Ogni incontro sonoro è una sorpresa. Ed è relazione primaria. Entravo nei reparti con una chitarra, un handpan, un tamburo, la mia voce e iniziavano ad accadere le cose. Le più belle sono i racconti.
Le persone improvvisamente, tra un canto e l'altro, si raccontano. Parlano del loro quotidiano, dei loro ricordi, delle loro paure. La musica è il terreno relazionale dal quale germogliano le "confessioni" intime. Abbiamo parlato anche della pandemia e del loro isolamento. Abbiamo parlato dell'isolamento nell'isolamento che le persone ospiti della R.S.A. stavano vivendo, forzatamente lontani dai propri parenti. Io portavo un sorriso, un suono e una carezza armonica. La musica è balsamo.
E poi l'amore.
La musica muove l'amore, il sentirsi vicini e in sintonia. Trasformare la paura, la sofferenza e l'apprensione in suono è la magia maieutica che l'arte rinnova ogni volta. Il canto in gruppo è una delle forme più alte di amore e di incontro.
Nonostante le fatiche, dopo ogni esperienza sonora, le persone tornavano a sorridere e a guardarsi in modo diverso. Non so dire quanto durasse questa sensazione. E immagino sia stato diverso per ognuno di loro. Ma la leggerezza d'animo arrivava come un raggio di sole caldo e confortante.

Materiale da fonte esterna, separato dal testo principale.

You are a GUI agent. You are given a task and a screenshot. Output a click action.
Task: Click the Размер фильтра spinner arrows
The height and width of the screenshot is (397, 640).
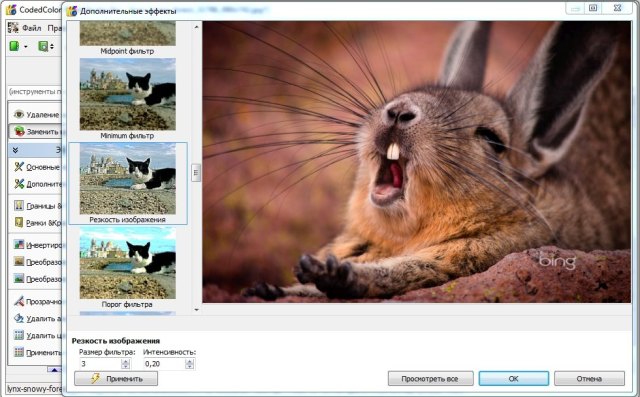pyautogui.click(x=126, y=364)
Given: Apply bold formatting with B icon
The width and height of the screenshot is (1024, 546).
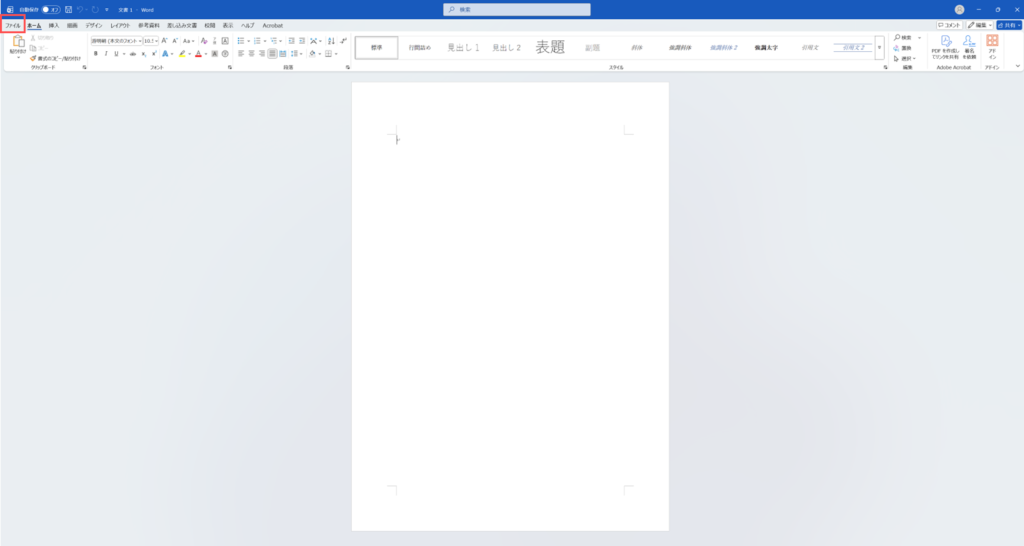Looking at the screenshot, I should coord(95,54).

Sono quasi due mesi che non lavoro. Le difficoltà del quotidiano non si trovano solo all'interno di una R.S.A. Abbiamo sperimentato tutti noi la sensazione di isolamento. Chi è fortunato, ha passato il proprio periodo di chiusura in un ambiente confortevole e a contatto con le persone che ama.
Molti hanno sentito tuttavia la frattura con le relazioni (sociali e ambientali) alle quali erano abituati.
In questo lungo periodo ho cercato di prendermi cura. E ho sempre sentito un grande conforto nel ripensare ai volti e ai gesti di ognuno degli ospiti che incontravo in Casa di Riposo.
Ecco, nonostante fossero loro gli "ospiti", ogni volta avevo la sensazione che fossero tutti loro, insieme, ad aprirmi la porta per accogliermi, dandomi la fiducia di un sorriso, attendendo insieme che, voce nella voce, il suono portasse conforto e gioia.
Sto contando i giorni che mi separano da quando potrò tornare a incontrarli.